--- Begin Available records ---

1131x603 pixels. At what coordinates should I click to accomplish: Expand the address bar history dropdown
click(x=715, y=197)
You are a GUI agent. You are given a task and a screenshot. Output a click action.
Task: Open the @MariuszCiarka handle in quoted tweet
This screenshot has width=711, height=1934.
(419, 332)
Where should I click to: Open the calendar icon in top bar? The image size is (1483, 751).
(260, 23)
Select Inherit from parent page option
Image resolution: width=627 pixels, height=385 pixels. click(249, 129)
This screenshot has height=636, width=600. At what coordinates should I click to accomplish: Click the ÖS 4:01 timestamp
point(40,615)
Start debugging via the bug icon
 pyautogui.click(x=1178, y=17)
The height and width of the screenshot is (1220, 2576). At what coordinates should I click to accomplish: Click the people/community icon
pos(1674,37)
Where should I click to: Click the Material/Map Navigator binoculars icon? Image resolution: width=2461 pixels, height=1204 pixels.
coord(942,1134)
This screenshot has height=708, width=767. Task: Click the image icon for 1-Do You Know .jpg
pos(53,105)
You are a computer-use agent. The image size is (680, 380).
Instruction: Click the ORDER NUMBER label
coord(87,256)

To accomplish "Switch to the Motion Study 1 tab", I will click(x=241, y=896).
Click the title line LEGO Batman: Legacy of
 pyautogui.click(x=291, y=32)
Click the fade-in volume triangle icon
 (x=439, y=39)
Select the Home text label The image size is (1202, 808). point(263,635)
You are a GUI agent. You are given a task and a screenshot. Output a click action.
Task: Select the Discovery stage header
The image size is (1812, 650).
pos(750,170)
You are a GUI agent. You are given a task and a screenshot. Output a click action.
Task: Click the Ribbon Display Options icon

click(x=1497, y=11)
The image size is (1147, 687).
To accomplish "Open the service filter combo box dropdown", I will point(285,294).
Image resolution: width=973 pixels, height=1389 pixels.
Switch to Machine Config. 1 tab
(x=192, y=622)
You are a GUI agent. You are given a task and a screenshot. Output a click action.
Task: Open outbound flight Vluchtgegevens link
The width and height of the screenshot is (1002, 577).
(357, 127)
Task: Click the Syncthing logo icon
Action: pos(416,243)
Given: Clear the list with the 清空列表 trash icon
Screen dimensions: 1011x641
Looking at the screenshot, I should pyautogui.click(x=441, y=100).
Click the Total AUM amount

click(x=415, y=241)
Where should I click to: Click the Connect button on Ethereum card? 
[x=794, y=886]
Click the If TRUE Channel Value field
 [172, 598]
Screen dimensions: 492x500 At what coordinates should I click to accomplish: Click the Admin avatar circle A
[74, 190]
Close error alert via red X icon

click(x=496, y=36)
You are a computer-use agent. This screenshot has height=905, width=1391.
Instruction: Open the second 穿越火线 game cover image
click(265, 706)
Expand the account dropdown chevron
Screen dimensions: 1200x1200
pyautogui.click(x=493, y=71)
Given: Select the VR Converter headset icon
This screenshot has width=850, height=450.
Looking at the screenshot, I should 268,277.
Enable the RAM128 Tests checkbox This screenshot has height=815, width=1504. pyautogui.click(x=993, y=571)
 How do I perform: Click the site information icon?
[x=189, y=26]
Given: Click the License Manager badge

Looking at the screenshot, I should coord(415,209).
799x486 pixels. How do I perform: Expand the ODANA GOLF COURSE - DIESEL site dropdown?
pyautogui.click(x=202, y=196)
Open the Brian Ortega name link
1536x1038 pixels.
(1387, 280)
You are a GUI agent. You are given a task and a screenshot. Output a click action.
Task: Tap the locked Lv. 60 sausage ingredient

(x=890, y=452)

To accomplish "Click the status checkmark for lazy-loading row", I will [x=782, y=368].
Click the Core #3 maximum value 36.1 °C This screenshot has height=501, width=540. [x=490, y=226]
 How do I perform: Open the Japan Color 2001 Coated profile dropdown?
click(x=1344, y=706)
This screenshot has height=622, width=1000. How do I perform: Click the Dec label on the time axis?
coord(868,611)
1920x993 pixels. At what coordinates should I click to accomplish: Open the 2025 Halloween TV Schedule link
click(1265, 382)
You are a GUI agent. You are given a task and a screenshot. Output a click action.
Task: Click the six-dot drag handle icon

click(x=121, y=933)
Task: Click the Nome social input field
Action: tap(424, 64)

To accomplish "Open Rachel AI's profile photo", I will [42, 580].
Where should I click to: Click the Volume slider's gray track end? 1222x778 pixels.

--- End Available records ---

> [Required task]
How many lines in the material above contain the string "point"? Reply with the number alone.

> [Solution to this problem]
3